High-harmonic spectroscopy driven by circularly polarized laser pulses and their counterrotating second harmonic is a new branch of attosecond science which currently lacks quantitative interpretations. We extend this technique to the midinfrared regime and record detailed high-harmonic spectra of several rare-gas atoms. These results are compared with the solution of the Schrödinger equation in three dimensions and calculations based on the strong-field approximation that incorporate accurate scattering-wave recombination matrix elements. A quantum-orbit analysis of these results provides a transparent interpretation of the measured intensity ratios of symmetry-allowed neighboring harmonics in terms of (i) a set of propensity rules related to the angular momentum of the atomic orbitals, (ii) atom-specific matrix elements related to their electronic structure, and (iii) the interference of the emissions associated with electrons in orbitals corotating or counterrotating with the laser fields. These results provide the foundation for a quantitative understanding of bicircular high-harmonic spectroscopy.

Figure 1

Experimental high-harmonic spectra generated with counterrotating circularly polarized femtosecond laser pulses in rare-gas atoms. (a) High-harmonic spectrum of neon obtained with $800/400\mathrm{nm}$ pulses with intensities $3.0/1.8\times {10}^{14}\mathrm{W}/{\mathrm{cm}}^2$. (b) High-harmonic spectrum of argon obtained with $1404/702\mathrm{nm}$ pulses with peak intensities of $7.2/6.0\times {10}^{13}\mathrm{W}/{\mathrm{cm}}^2$.

Figure 2

Ratios of integrated intensities of neighboring high-harmonic orders as indicated on the vertical axis, as a function of the integer $q$ for Ne, $800/400\mathrm{nm}$ (a) and Ar, $1404/702\mathrm{nm}$ (b).
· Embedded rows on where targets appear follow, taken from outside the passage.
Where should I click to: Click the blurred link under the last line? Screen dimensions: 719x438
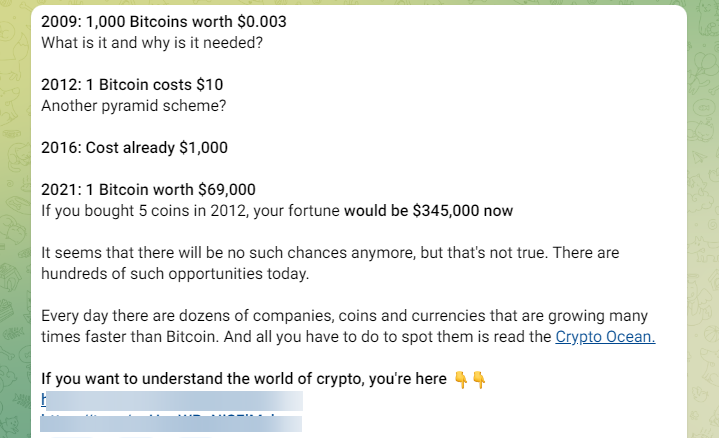point(170,401)
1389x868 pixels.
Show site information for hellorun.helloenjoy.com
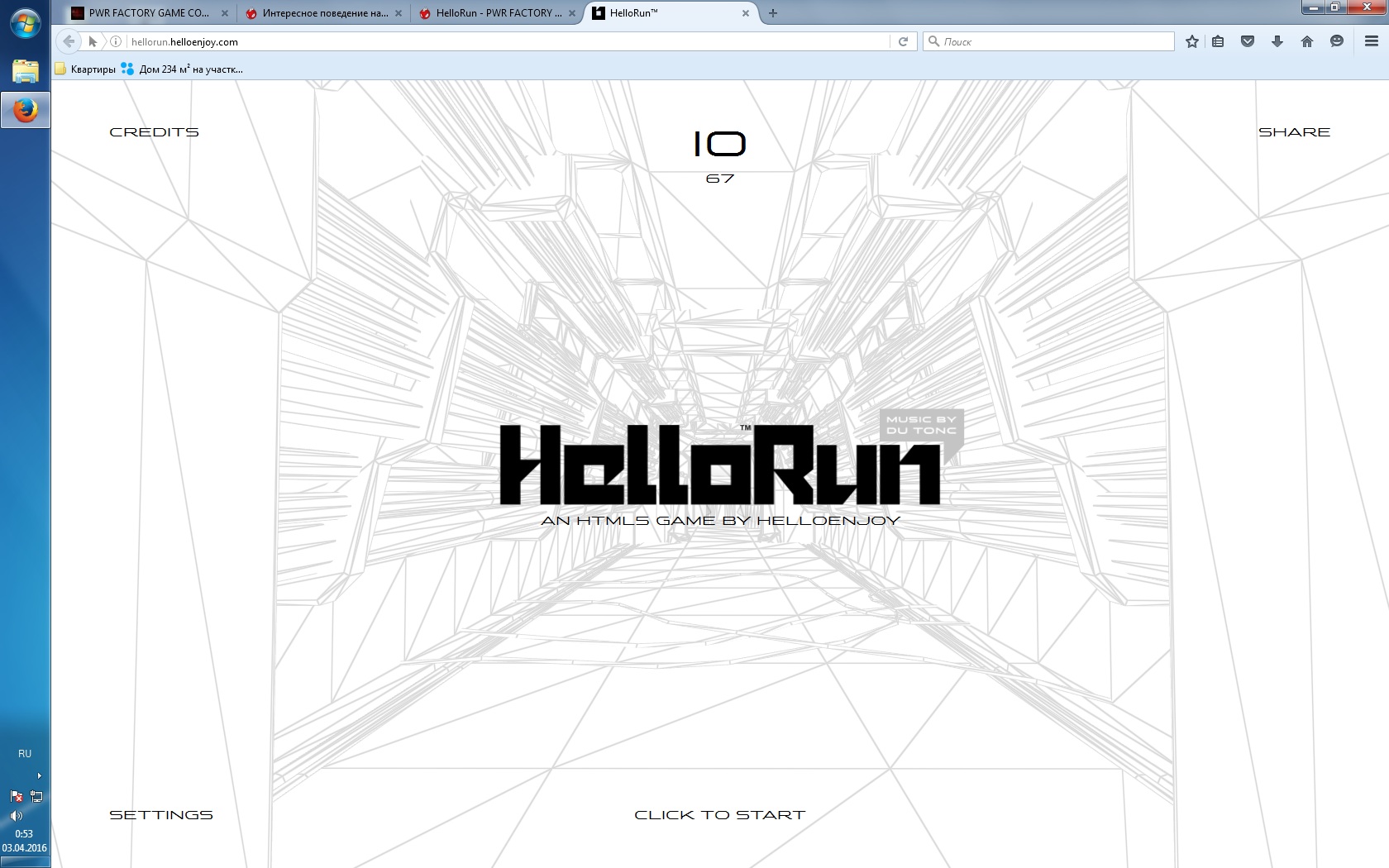pos(116,41)
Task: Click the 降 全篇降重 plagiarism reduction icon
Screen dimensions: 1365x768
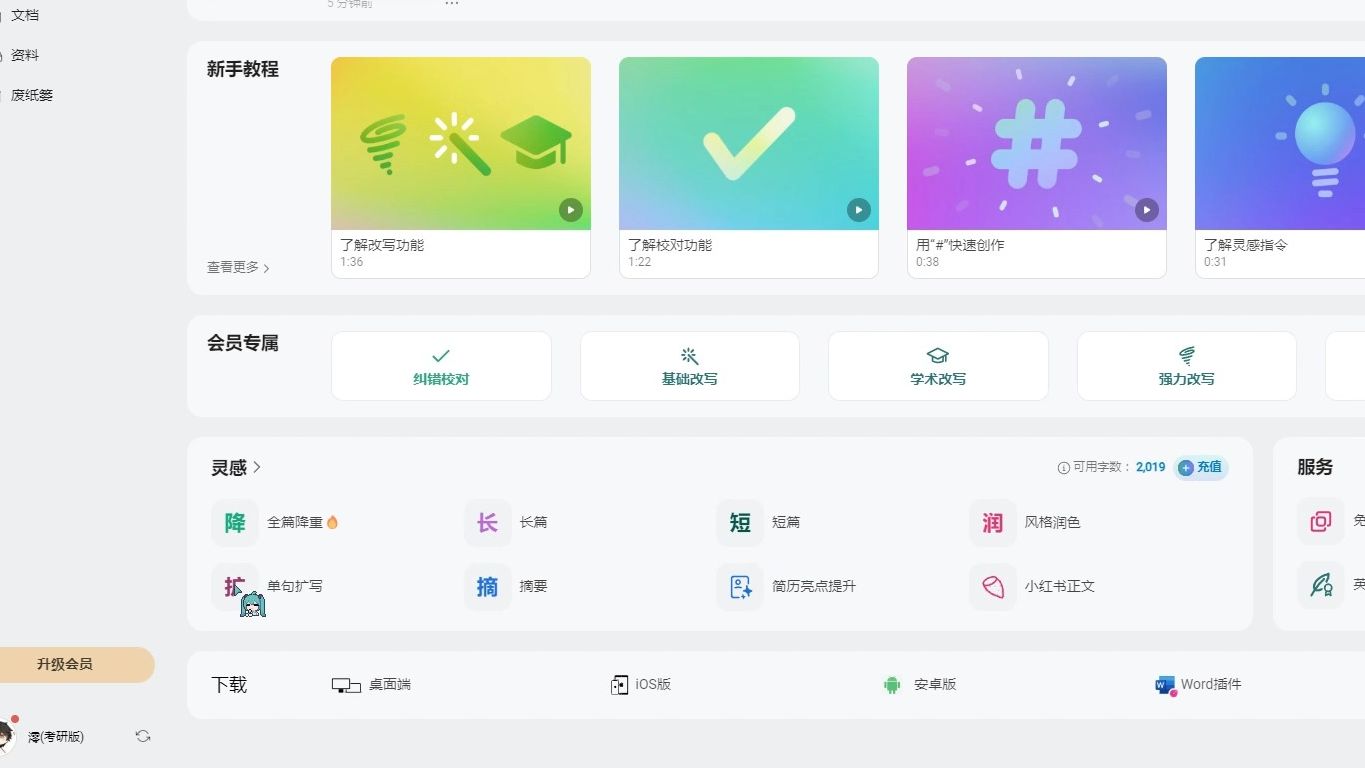Action: [234, 522]
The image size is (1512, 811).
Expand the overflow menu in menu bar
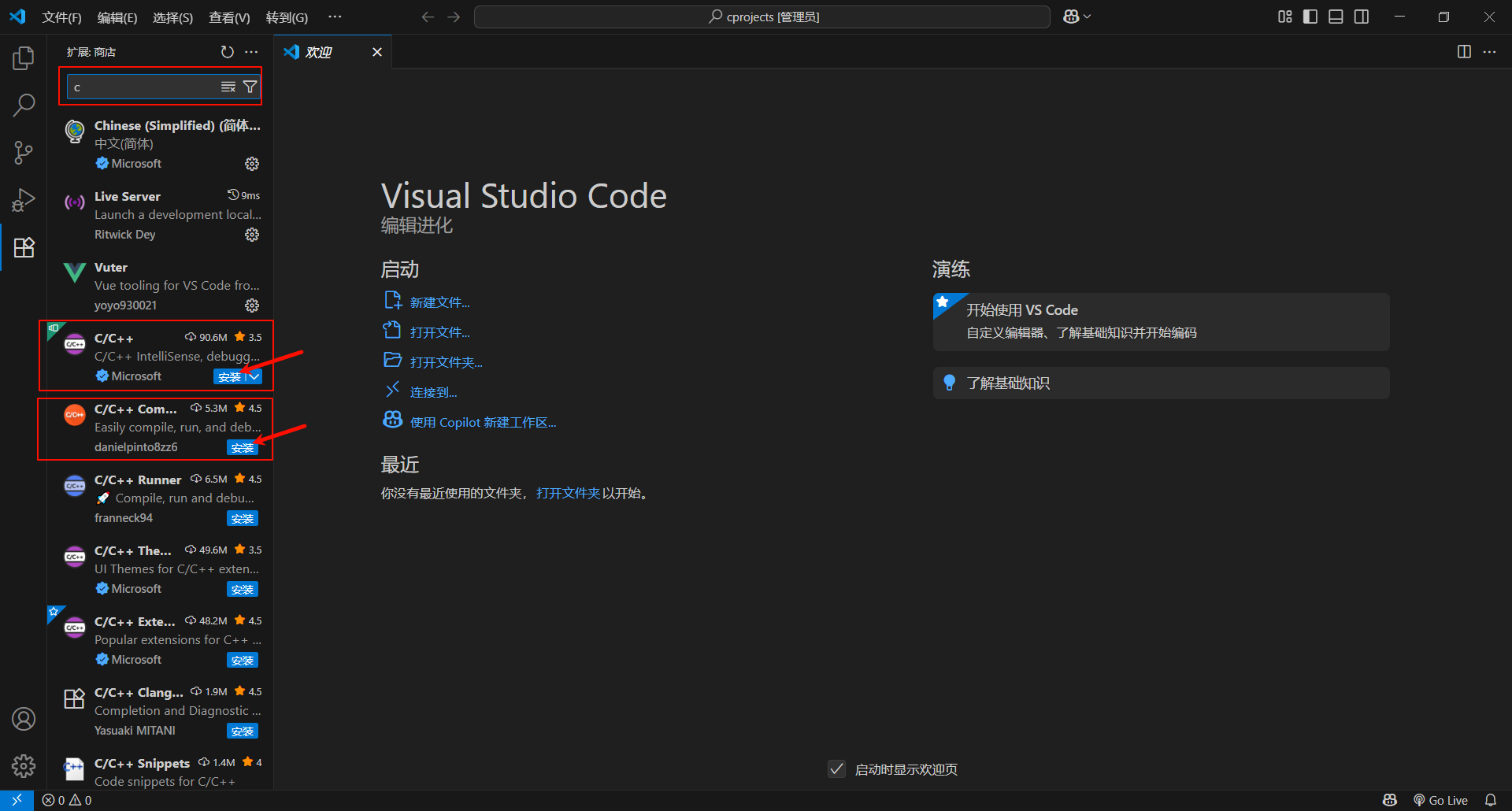coord(335,17)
The symbols represent the experimental data. The lines correspond to different theoretical models discussed in the text using the intensities given in the caption of Fig. 1. The theoretical results have been shifted by $+6.2\mathrm{eV}$ in the case of Ar (see text for discussion).

Figure 3

(a) Amplitudes of the matrix elements for ionization of $p_{+}$ and $p_{-}$ orbitals by bicircular laser fields. The wavelengths and intensities are the same as those used in Fig. 2 and are given in the caption of Fig. 1. (b) Amplitudes of the photorecombination matrix elements. (c) Amplitudes of the total induced dipole moments responsible for the emission of the symmetry-allowed harmonics $3q+1$ (magenta) and $3q+2$ (blue). (d) Relative phases of the contributions from $p_{+}$ and $p_{-}$ orbitals to the results of panels (c).